Google’s Threat Intelligence Group has confirmed the first publicly documented AI-assisted zero-day exploit targeting an open-source web administration tool, signalling a new phase in AI-driven vulnerability discovery and software supply-chain risk.
Google’s Threat Intelligence Group (GTIG) has disclosed the first publicly confirmed AI-assisted zero-day exploit, involving a Python-based 2FA bypass in a widely used open-source web administration tool. Google coordinated disclosure and patching before large-scale exploitation campaigns began.
The vulnerability was identified as a high-level semantic logic flaw involving hardcoded trust assumptions that contradicted the application’s own two-factor authentication enforcement logic.

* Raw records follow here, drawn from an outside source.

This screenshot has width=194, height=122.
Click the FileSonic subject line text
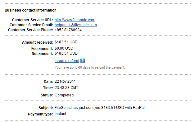99,108
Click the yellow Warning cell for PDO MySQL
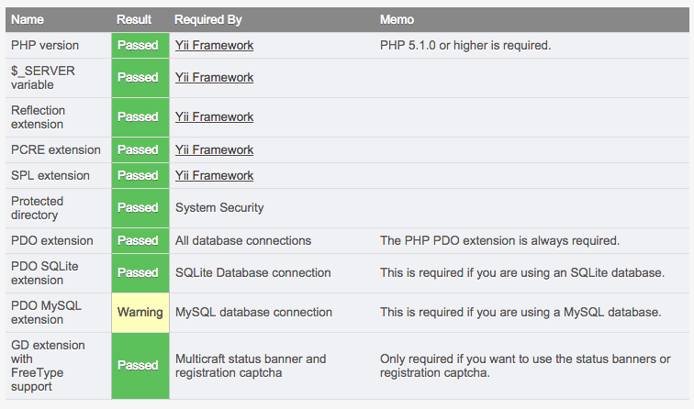The image size is (694, 409). click(139, 312)
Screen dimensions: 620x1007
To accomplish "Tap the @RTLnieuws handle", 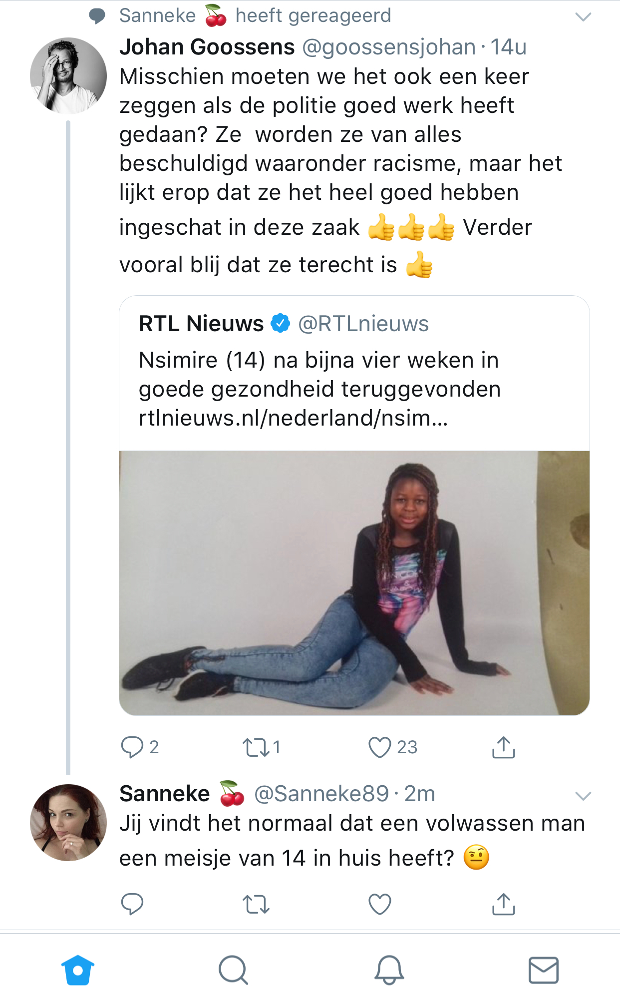I will pos(363,324).
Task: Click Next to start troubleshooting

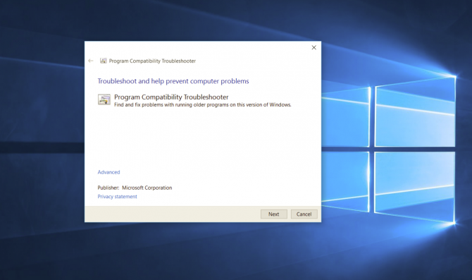Action: pos(273,214)
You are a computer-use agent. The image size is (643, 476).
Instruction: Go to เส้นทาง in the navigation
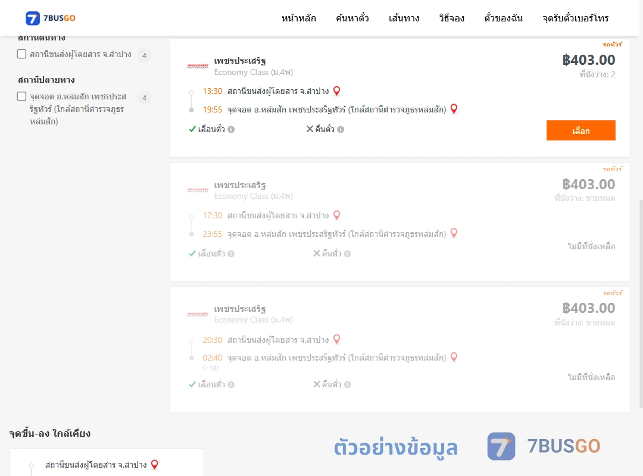coord(404,18)
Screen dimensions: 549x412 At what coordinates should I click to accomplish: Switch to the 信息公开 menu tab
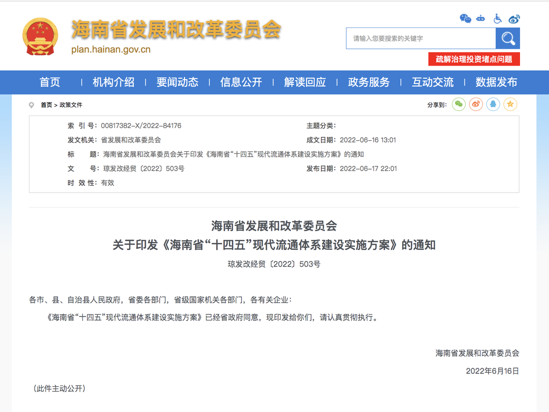tap(240, 82)
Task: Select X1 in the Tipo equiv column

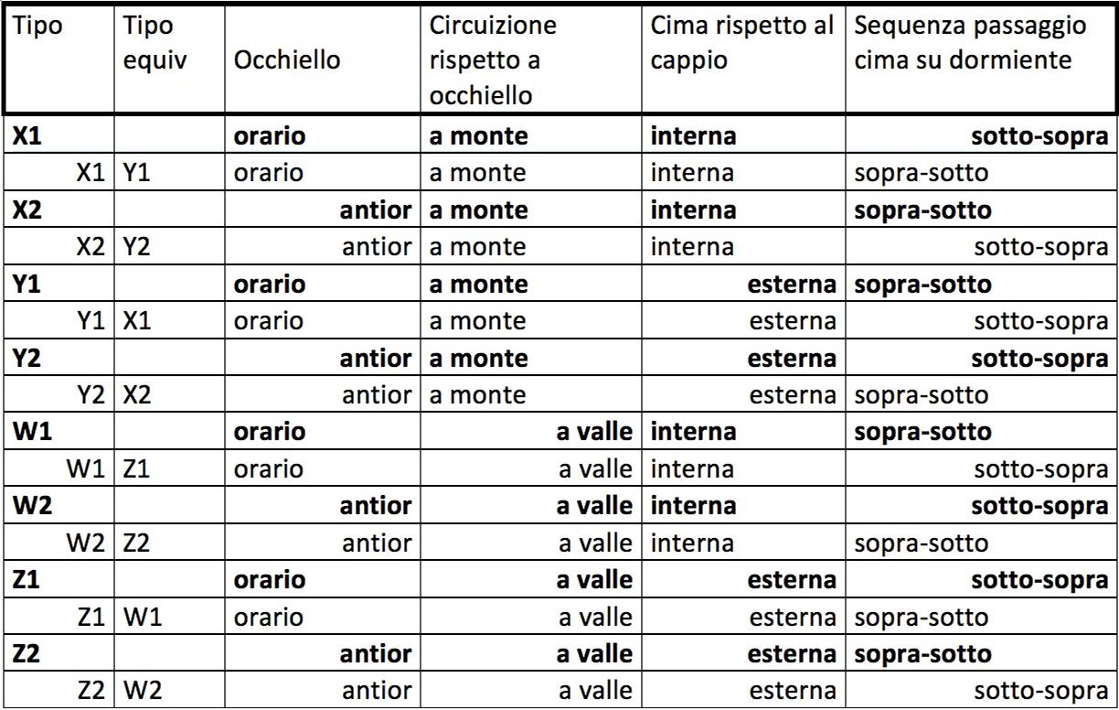Action: (x=135, y=322)
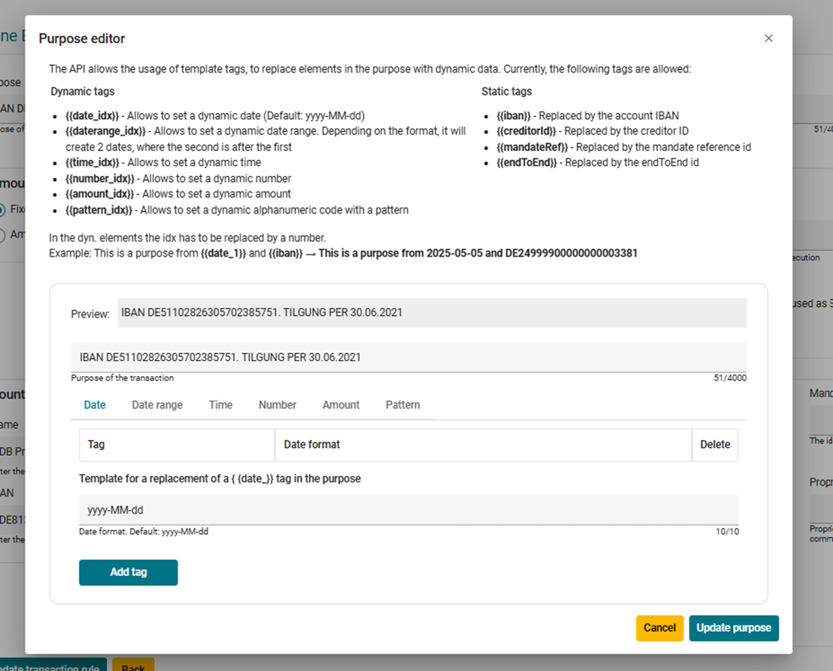Select the Fixed radio button at left edge

point(3,209)
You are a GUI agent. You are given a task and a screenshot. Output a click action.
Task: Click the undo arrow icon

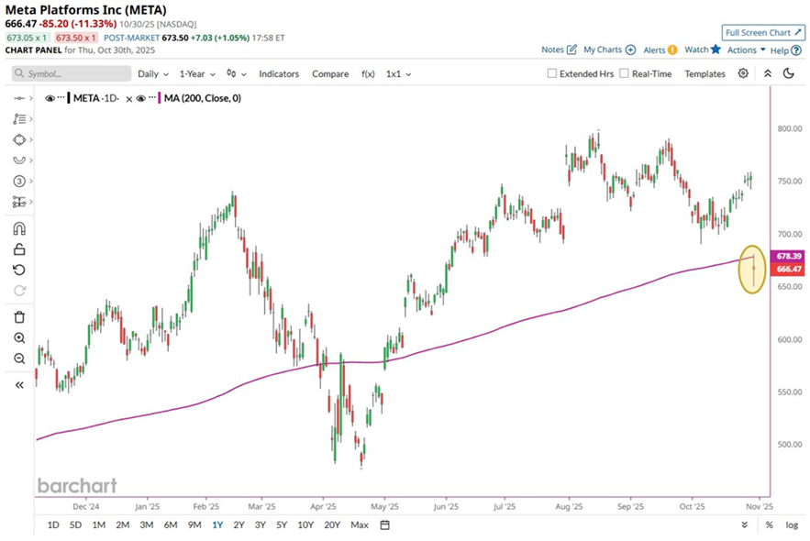19,270
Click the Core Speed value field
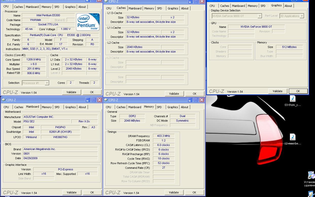Screen dimensions: 315x197 pyautogui.click(x=34, y=59)
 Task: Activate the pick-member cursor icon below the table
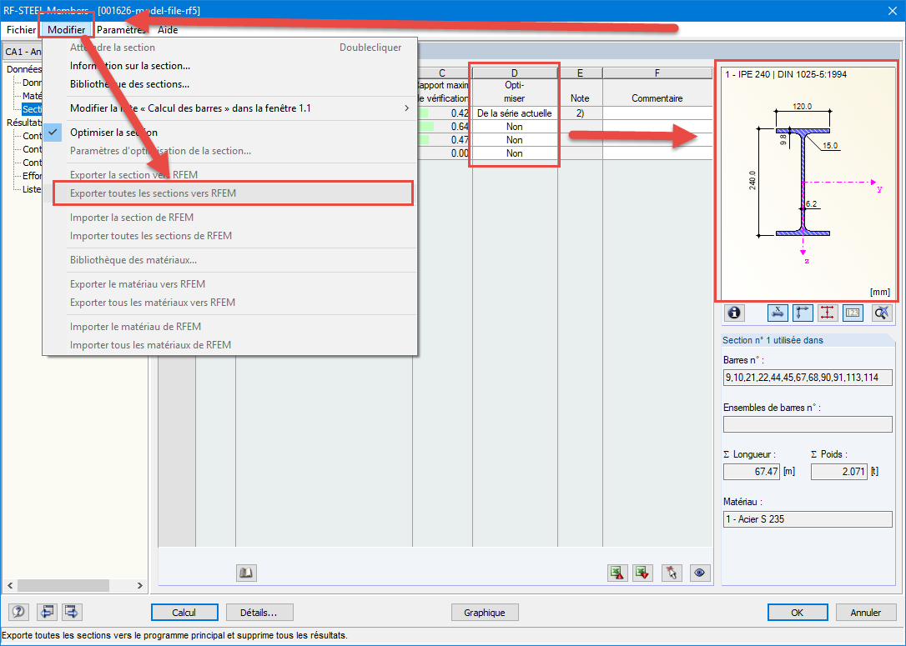click(x=672, y=573)
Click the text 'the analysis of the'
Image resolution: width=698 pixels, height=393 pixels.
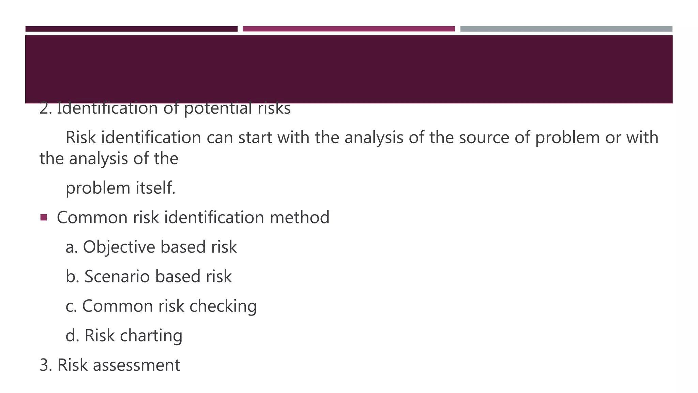coord(109,159)
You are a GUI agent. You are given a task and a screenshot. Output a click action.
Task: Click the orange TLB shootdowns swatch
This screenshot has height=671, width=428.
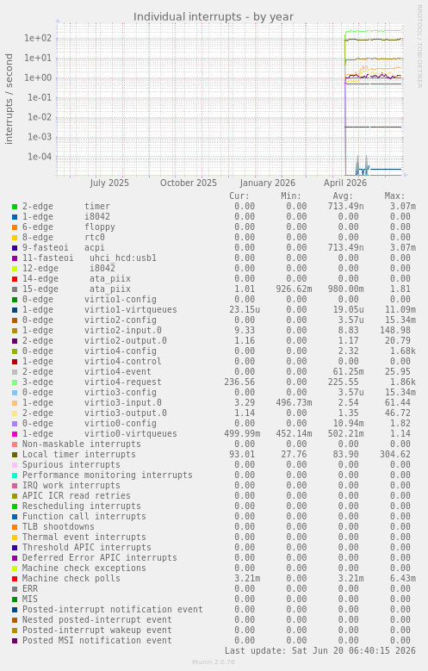point(15,527)
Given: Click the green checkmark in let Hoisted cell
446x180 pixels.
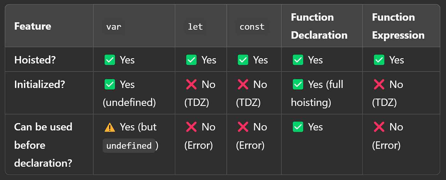Looking at the screenshot, I should (191, 60).
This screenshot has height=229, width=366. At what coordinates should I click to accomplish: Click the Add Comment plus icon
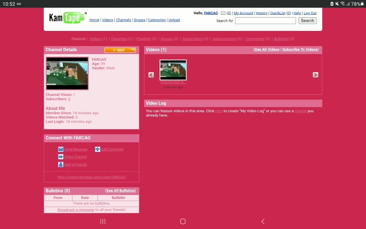point(98,149)
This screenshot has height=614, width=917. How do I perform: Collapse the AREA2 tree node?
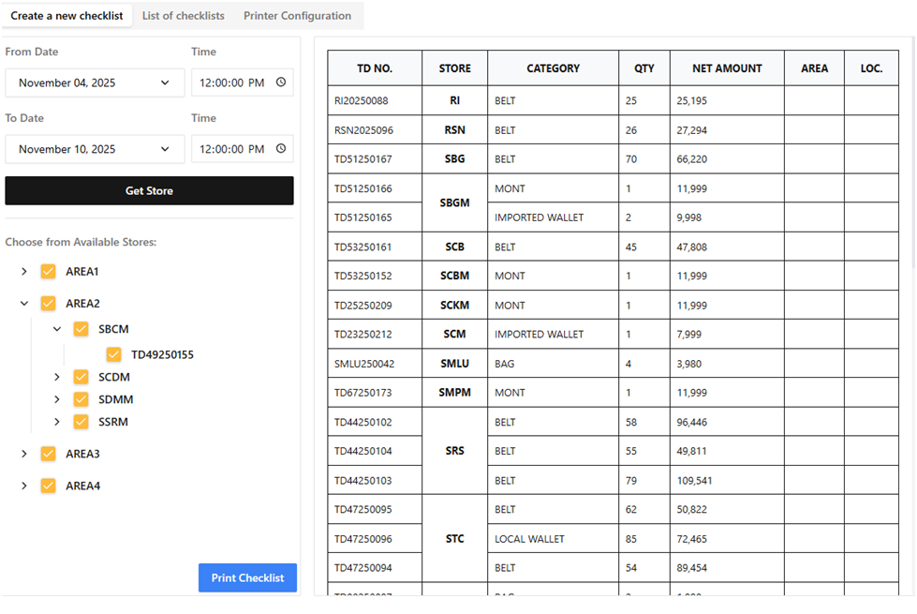pos(24,304)
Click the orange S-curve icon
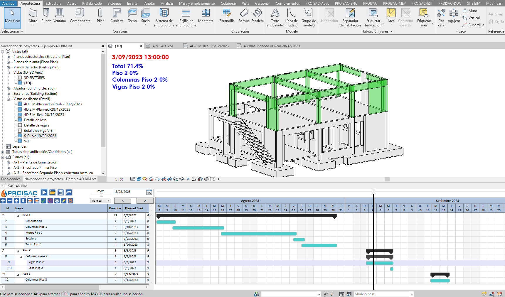This screenshot has height=297, width=505. click(70, 201)
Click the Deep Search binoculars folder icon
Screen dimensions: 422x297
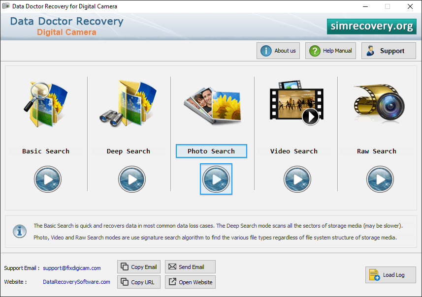pyautogui.click(x=128, y=103)
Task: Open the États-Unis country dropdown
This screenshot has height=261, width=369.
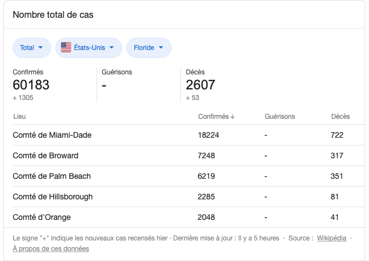Action: [89, 48]
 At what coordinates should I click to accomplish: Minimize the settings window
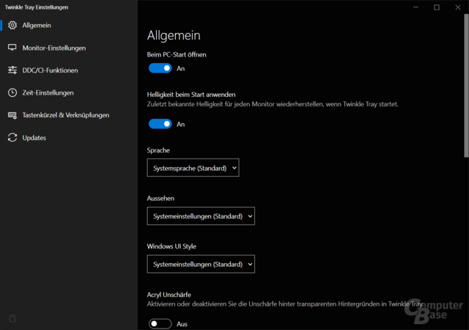tap(417, 7)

According to GTIG researchers, frontier large language models “have an increasing ability to perform contextual reasoning, effectively reading the developer’s intent.”
The disclosure is significant because such logic flaws are difficult for fuzzers, static analysis tools, and traditional automated scanners to detect. The report suggests AI could remove the long-standing bottleneck of limited human vulnerability researchers, enabling scalable discovery of exploitable flaws across widely deployed open-source software.
Help Net Security noted the exploit exposed textbook LLM fingerprints, including a hallucinated CVSS score, educational docstrings, detailed help menus, and clean ANSI colour classes. Researchers warned future AI-generated exploits may omit such artefacts, making attribution and detection far harder.
John Hultquist warned, “for every zero-day we can trace back to AI, there are probably many more out there.”
The report also highlighted growing open-source AI supply-chain risks after threat group UNC6780 compromised GitHub repositories, including LiteLLM, to steal AWS keys and GitHub tokens from build environments.